Nearly every day when she returns home from prekindergarten, my 4-year-old daughter yanks out the tub of costumes from under her bed and throws on one of her frothy, sometimes nearly threadbare, gowns.

So, it didn’t come as much of a surprise when she revealed she wants to be Rapunzel for Halloween. She doesn’t call the generously-tressed, tower dweller Rapunzel, however. Eliza refers to her — somewhat reverently — as “Tangled” after the popular 2010 Disney movie version of the fairy tale.

Disney princess. Are there two more loaded words in the vocabulary of modern moms of girls?

Sure there are women who love them. But for me, they conjure twin demons: the myth of the coddled, helpless girl awaiting her prince coupled with the ubiquitous corporate behemoth Disney.

The Walt Disney Company raked in more than $42 billion in revenues last year on everything from theme parks, movies, television stations, cruises and toys. If there’s a part of the culture that Disney hasn’t yet invaded it’s probably only a matter of time. And the doe-eyed princesses are moneymaking machines.

It’s possible for a little girl to wake up under a Disney princess comforter, don her Disney princess T-shirt, grab her Disney princess lunch box (loaded with Disney princess grapes) and head off to school after watching Princess Sofia on the Disney channel. And the lifestyle doesn’t have to end when childhood does. There are Disney princess inspired prom dresses and wedding dresses.

But is that a problem?

A lot of parents seem to pick and choose the parts of the princess myth they pass along.

“I leave out a lot of the Prince Charming stuff and focus on how princesses are good to their friends and treat everyone with kindness and respect,” said Katherine Wright, of Decatur, who works at Emory Healthcare and has a 3-year-old daughter, Allison.

Others can’t see what all the feminist fuss is about.

“It’s a fairy tale!” protested Linda Rollins, of Dunwoody, as she exited the Disney Store at Perimeter Mall. “It’s harmless fantasy for little girls.”

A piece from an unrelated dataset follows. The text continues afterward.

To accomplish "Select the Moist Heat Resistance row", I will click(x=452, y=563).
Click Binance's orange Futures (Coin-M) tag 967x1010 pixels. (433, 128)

Nonetheless, the princess stuff really bugs lots of women like me. We were raised on Snow White and Cinderella but went on to college and thought we’d said goodbye to all that nonsense. Our daughters, however, are saying not so fast.

According to an online survey of parents from the National Retail Federation, princess costumes are the No. 1 kid’s choice this year for Halloween.

“Its a perennial Halloween favorite,” said Pam Goodfellow, who conducted the survey for the group. “I think the Disney princess line has really kept it going strong.”

Salem State University professor Rebecca Hains, who is at work on a new book “The Princess Problem” said there are developmental reasons girls ages 3 to 4 want to be princesses. It’s been dubbed “pink frilly dress syndrome.”

At that age, Hains said, children “are trying to figure out what makes girls girls and boys boys.”

Fuzzy on the biological details, kids tend to veer to extreme external clues. Girls in particular seem impacted by this, research shows, and gravitate to fluffy pink dresses, that make their own alliance clear.

“Disney does a great job marketing to that,” Hains said.

In recent years, Disney freshened up its princess line by marketing all the ladies together while adding in a splash of diversity to the largely white ranks. The Princess and the Frog featured Tiana, Disney’s first African-American princess. Disney has also taken strides to make the princesses feistier and more independent. No more Sleeping Beauties, dozing through all the action. Instead Rapunzel in “Tangled” is right in there, repurposing a domestic frying pan into a weapon.

“Brave,” released by Disney-owned Pixar, is at its heart a touching mother-daughter tale, and ends with the flame-haired heroine Merida content and prince-less.

Still, if we need any sign that the princess fixation lives on, look at Princess Kate (and Princess Diana before her), hounded by paparazzi and having each hairstyle and outfit change endlessly scrutinized. That’s not the happily-ever-after I would wish for my strong, independent girls.

Yet I’ve been far more relaxed in letting Eliza play out her frilly fantasies because I can see light at the end of the princess tunnel. My older daughter, Amelia, now almost 9, also went through a massive princess phase. In fact, most of Eliza’s most treasured costumes — Cinderella and Belle — are hand me downs from her big sis.

Amelia now insists on wearing jeans to school. Otherwise she can’t hang upside down from the monkey bars at recess, she says. And her Halloween costume this year?

Cleopatra. She’s graduated from a princess to a rather complicated queen.